H. G. Wells and His Literary Milieu at the Fin-de-Siecle

Linda Dryden of the H.G. Wells Society looks at Wells often difficult relationships with his fellow writers.

Today H. G. Wells is best known for his fictional works of what we now call science fiction. The most notable of these are The Time Machine (1895), The Island of Doctor Moreau (1896), The Invisible Man (1897) and The War of the Worlds (1898). These texts have led to him being known as ‘the father of science fiction’, a term also often applied to Jules Verne (1828-1905). However, unlike Verne, Wells’s literary preoccupations are deeply influenced by his scientific and biological studies under T. H. Huxley (1825-1895), often called ‘Darwin’s Bulldog’. As a result, as the nineteenth century gave way to the twentieth, Wells became increasingly concerned with the social and political future, sometimes offering challenging and contentious suggestions as to how humanity should intervene to determine its own future, social, political and biological.

Wells was first of all a Victorian and an Englishman whose novels about the English everyman, Kipps (1905) and The History of Mr Polly (1910), have led many to compare him to Dickens. In 1909 Wells published what is probably his last great novel, Tono Bungay, a venal story of hucksterism and immoral business practices centred around the quack medicine of the title. This great realist story is a ‘condition of England’ novel, one which critically examines the moral, political, social and physical state of England as the Victorian era was ceded to the Edwardian.

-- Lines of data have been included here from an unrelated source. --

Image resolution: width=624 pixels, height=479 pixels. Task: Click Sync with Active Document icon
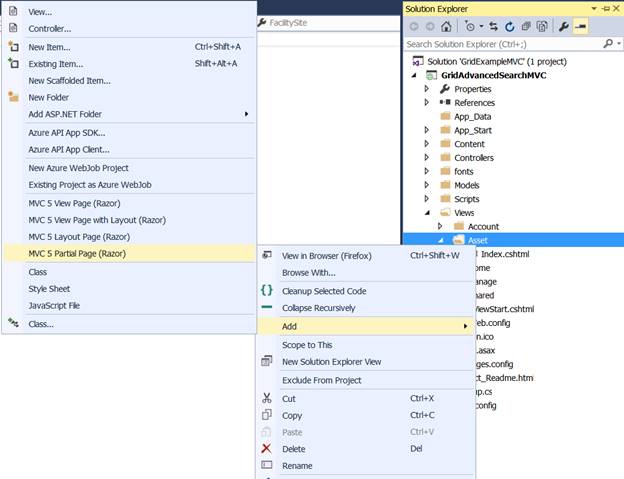pyautogui.click(x=495, y=26)
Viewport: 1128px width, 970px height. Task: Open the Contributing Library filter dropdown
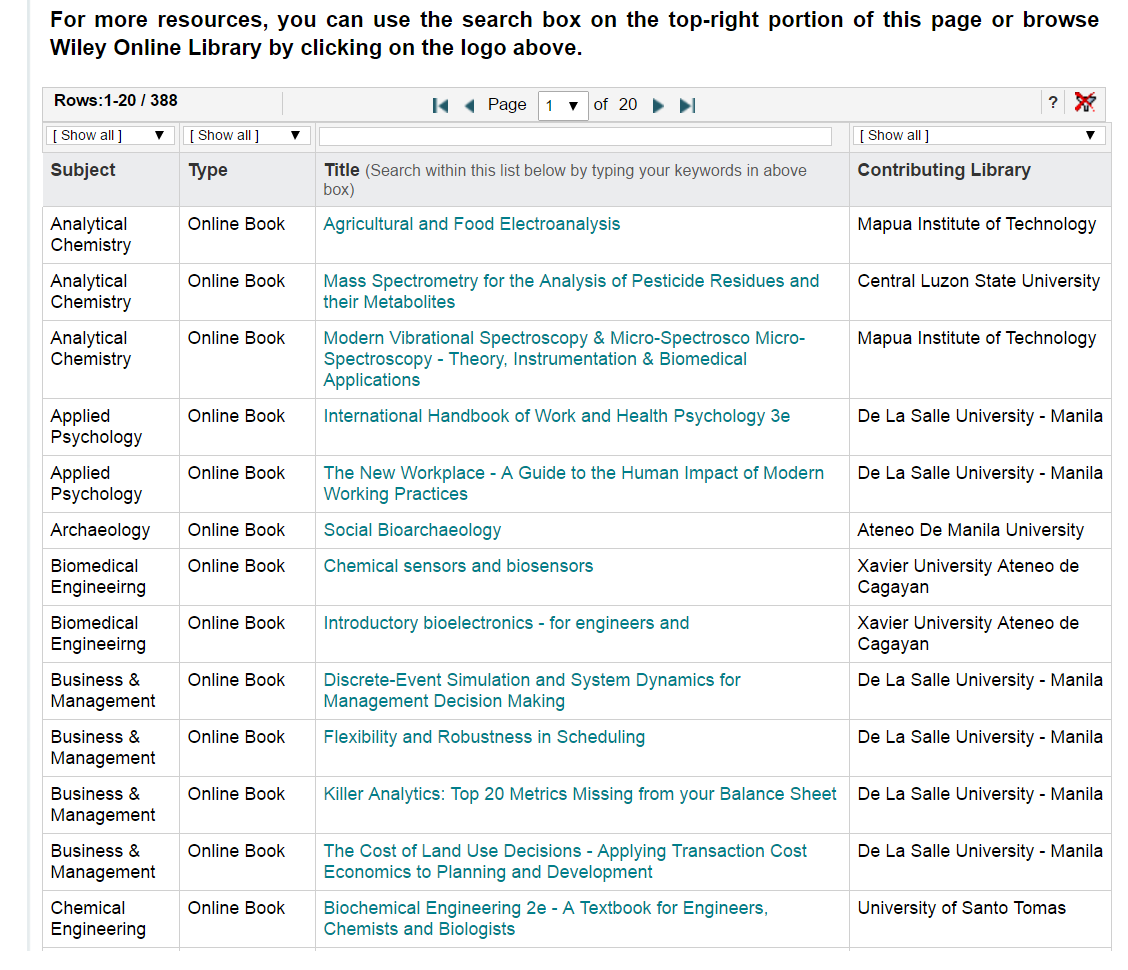pyautogui.click(x=977, y=134)
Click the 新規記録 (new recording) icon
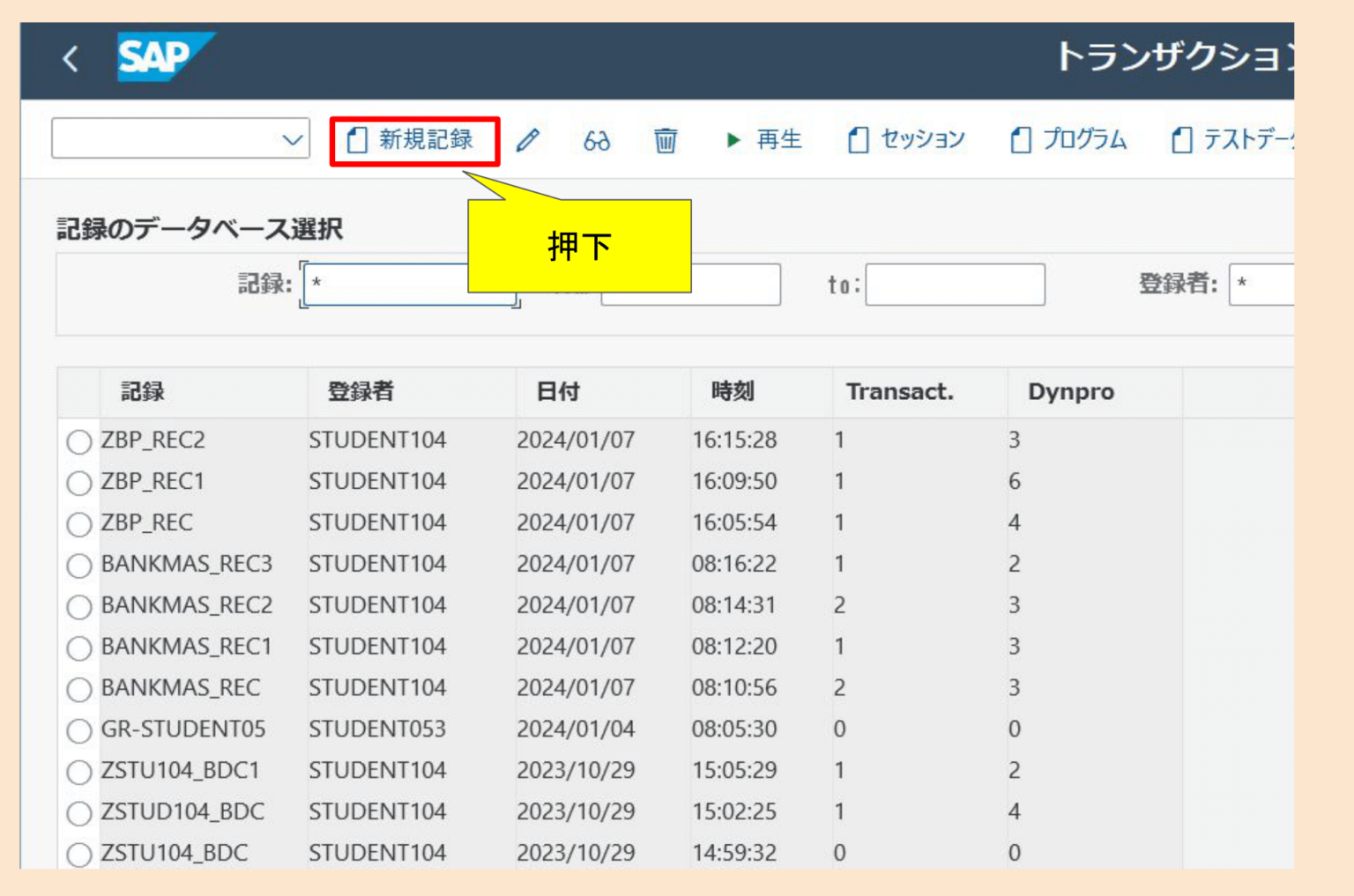1354x896 pixels. [413, 139]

Despite his early success with his science fiction tales and the popularity of his comic social realism, in tales like Kipps, Wells became increasingly political. His non-fiction writings such as Anticipations (1901) and Mankind in the Making (1903) were increasingly utopian and polemical, causing some of his friends to distance themselves from his ideas.

Wells’s interests thus ranged far and wide, and they brought him into contact with some of the leading literary figures of the late Victorian and the Edwardian periods. He was friends with, among others, Henry James, Ford Madox Ford, Stephen Crane and Joseph Conrad, the latter famously labelling Wells ‘a romancier du fantastique’. Wells became a member of the Fabian Society having become acquainted with Sidney and Beatrice Webb. This brought him into contact with George Bernard Shaw, a relationship that would result in a struggle over the control of the party and end in bitter acrimony. His relationship with Virginia Woolf and the Bloomsbury group fared a little better.

Wells’s friendship with Joseph Conrad began cordially enough with Conrad being humbly grateful for Wells’s favourable reviews of his first two books. Conrad even paid homage to Wells in certain passages in Heart of Darkness, notably in his mention of Martians. Wells returned the compliment by creating a distinctly Conradian African sequence at the centre of Tono Bungay. Conrad even dedicated his darkly psychological spy novel, The Secret Agent (1907), to Wells. But in the end, the two were politically and temperamentally mismatched. Conrad’s last words to Wells pithily sum up their disagreements: ‘The difference between us Wells is fundamental. You don’t care for humanity but think they are to be improved. I love humanity but know they are not.’

Perhaps the most damaging of Wells’s pronouncements upon his fellow artists was his cruel lampooning of Henry James in his 1915 novel, Boon, where he described James and his prose as being like a ‘magnificent but painful hippopotamus resolved at any cost, even at the cost of its dignity, upon picking up a pea that has got into the corner of its den’. This undisguised insult resulted in opprobrium being heaped on Wells’s head by James’s literary friends and caused James himself no little anguish. Indeed he died the next year, having never reconciled with Wells. And, although he tried to make light of the incident in the immediate aftermath, in later life Wells still maintained that James had ‘asked for it’.
Nevertheless, despite his uncompromising views on his fellow artists, Wells could be generous and humane. He would lend his not inconsiderable influence to efforts to secure literary grants for Conrad, and even though he had been highly satirical about Ford Madox Ford in Boon, and elsewhere, he defended him when the time came to do so. Writing to G. K. Chesterton about a review of Ford’s The Good Soldier (1915) he complains: ‘some disgusting little greaser (named Prothero) has been allowed to insult old F. M. H. in a series of letters that make me ashamed of my species … His is a great book and Prothero just lies about it’. He pulls no punches in his disdain for the writer of the offending letters and proves himself to be an astute judge of literary merit.

‘Romancier du fantastique’, ‘father of science fiction’, writer of comic social realism, socialist, utopian, originator of the phrase ‘the war to end war’, interviewer of Joseph Stalin and lover to many women throughout his life, Wells was a complex, outspoken force of nature. One could go on about his nominations for the Nobel Prize for Literature, or his influence on the Declaration of Human Rights—the list is long. Wells was, above all, one of the most influential and imaginative writers of his generation, one who foresaw some of the more astonishing technological and environmental developments of the modern age, including nuclear war and climate change. As he suggested in the 1941 Preface to his novel The War in the Air (1908), his epitaph should really read: ‘I told you so. You damned fools’.